### Written instruction A
Can you reproduce the lines of the listing below word for word, starting at the line that contains "Open the tab switcher showing 15" and ending at the final line of the listing?

### Text extract
◇ ◇ ◇ ◇
Cristina: Why would he notice?

Jack: Why would who notice?

Cristina: Your kid notice. Your kid's gonna notice you saved him, but he died.

Jack: The kid is going to be like. Everybody would have age except the kid. This is what I mean. Like, if you were to somehow save the child, like, the kid wasn't even there. He wasn't in reality. He wasn't in. In. In a. In a version of your reality, there was a point between where the accident happened to your kid. There was a long period of time, and then you finally did the time travel could have been 10, 20 years. You began this mission, let's just say by some miracle, on the day he died.

Cristina: I don't understand how that affects the kid. Well, the kid is taking him back to your time.

Jack: Well, no, I'm saying in. In the. In the scenario that somehow you jumped back to your time in your time was altered back to a universe in which your kid didn't die. You yourself didn't experience. Whatever version of the universe moved forward until the moment you left because you weren't there with your kid. That that kid lived still those 20 years. He aged into adulthood. You went back in time and you changed it from your point of view. You're still back in time. It changed into future. You're now gonna jump back to the future if somehow a linear thing, right, of this.

Cristina: Of this reality.

Jack: Yeah, yeah. The same reality, one straight line ahead. You somehow jumped back in your own, in your own universe.
◇ ◇ ◇ ◇
### Information provided
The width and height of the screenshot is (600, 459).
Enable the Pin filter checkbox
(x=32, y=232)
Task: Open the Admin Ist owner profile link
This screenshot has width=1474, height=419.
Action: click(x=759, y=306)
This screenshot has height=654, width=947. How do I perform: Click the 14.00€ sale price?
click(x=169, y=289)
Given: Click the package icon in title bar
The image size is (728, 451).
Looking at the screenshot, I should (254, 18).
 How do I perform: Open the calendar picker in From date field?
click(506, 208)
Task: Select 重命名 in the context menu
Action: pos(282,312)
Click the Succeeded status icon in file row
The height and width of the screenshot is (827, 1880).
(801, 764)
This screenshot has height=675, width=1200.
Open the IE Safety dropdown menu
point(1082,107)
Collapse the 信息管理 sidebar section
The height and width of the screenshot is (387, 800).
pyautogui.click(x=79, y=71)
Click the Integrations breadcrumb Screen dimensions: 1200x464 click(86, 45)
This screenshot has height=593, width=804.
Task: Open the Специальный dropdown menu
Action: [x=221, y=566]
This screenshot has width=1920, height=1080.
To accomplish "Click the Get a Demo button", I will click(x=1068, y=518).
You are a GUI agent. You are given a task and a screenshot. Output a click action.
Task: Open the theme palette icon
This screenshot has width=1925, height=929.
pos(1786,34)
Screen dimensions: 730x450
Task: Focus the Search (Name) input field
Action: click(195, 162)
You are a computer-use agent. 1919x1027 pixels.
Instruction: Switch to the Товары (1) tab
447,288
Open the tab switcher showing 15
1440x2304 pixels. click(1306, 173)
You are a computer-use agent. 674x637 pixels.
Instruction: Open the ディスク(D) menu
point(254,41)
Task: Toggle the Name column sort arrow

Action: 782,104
◇ ◇ ◇ ◇
### Written instruction B
Could you write out the passage of the time-travel conversation above word for word, starting at "Jack: Well, no, I'm" and ending at "Of this reality."?

### Full output A
Open the tab switcher showing 15
1440x2304 pixels. click(1306, 173)
You are a computer-use agent. 674x637 pixels.
Instruction: Open the ディスク(D) menu
point(254,41)
Task: Toggle the Name column sort arrow

Action: 782,104

### Full output B
Jack: Well, no, I'm saying in. In the. In the scenario that somehow you jumped back to your time in your time was altered back to a universe in which your kid didn't die. You yourself didn't experience. Whatever version of the universe moved forward until the moment you left because you weren't there with your kid. That that kid lived still those 20 years. He aged into adulthood. You went back in time and you changed it from your point of view. You're still back in time. It changed into future. You're now gonna jump back to the future if somehow a linear thing, right, of this.

Cristina: Of this reality.